# Oor Lass A36



## Linnea LL590 (Jan 23, 2010)

Does any one have a photo or can give me some of the history of this vessel built in Fraserburgh in 1931.She was at one time owned by DL and GJ Forsythe of Stonehaven and was sold to Lybster WK104 where she was destroyed by fire in 1958. Was she built as Oor Lass ?? and where was she before Stonehaven?
Many thanks


----------



## caledonia2006 (May 28, 2012)

Found this; not a very good photo will keep trying.

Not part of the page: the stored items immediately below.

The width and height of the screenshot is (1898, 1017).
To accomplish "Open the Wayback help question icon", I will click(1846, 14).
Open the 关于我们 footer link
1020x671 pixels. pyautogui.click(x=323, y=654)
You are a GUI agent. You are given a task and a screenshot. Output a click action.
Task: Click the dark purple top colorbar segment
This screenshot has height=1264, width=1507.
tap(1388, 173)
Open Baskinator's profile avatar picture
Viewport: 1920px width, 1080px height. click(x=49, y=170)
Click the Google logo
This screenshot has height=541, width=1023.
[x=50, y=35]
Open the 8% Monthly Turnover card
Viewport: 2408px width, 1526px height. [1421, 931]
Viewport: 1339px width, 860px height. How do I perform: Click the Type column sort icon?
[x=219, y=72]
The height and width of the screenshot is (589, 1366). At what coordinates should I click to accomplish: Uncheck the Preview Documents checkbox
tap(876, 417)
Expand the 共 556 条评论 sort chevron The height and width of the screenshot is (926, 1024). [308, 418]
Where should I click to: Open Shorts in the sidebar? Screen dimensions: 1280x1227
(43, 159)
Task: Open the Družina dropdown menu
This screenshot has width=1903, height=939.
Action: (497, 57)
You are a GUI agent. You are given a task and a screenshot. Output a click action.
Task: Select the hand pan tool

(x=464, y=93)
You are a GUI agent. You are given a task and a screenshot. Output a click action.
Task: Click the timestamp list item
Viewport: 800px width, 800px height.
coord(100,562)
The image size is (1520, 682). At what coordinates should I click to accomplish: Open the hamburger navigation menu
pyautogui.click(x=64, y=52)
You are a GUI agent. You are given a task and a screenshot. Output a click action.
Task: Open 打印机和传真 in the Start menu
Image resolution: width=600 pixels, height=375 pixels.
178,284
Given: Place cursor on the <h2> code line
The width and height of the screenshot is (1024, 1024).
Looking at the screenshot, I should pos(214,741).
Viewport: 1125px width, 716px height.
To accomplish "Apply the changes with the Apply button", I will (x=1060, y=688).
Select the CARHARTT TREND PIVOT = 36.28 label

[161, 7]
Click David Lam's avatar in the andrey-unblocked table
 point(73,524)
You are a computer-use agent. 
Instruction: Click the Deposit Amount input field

Derek

http://www.trawlerphotos.co.uk/gallery/showphoto.php?photo=142865


----------



## Linnea LL590 (Jan 23, 2010)

Thanks very much Caledonia really appreciated!!


----------



## caledonia2006 (May 28, 2012)

No luck I am afraid with my search; as an after thought it might be worth emailing the Fraserburgh Heritage Centre, they may have a source or can give you further guidance, this is their website. http://www.fraserburghheritage.com/

email [email protected]e.com

When I was doing some research for a Trawler a few years ago, I found the Peterhead Library had a lot of old photos.

Good luck with your quest. Derek


----------



## caledonia2006 (May 28, 2012)

Just noticed there was another photo of the Oor Lass on the same website http://trawlerphotos.co.uk/gallery/...r-lass-at-rest-inside-the-breakwater&cat=1202 Derek


----------



## Linnea LL590 (Jan 23, 2010)

Sorry for the belated answer Derek...After a long search I got a pic of her last night ..All best


----------



## caledonia2006 (May 28, 2012)

Linnea LL590 said:


> Sorry for the belated answer Derek...After a long search I got a pic of her last night ..All best


Glad you found what you wanted. Derek


----------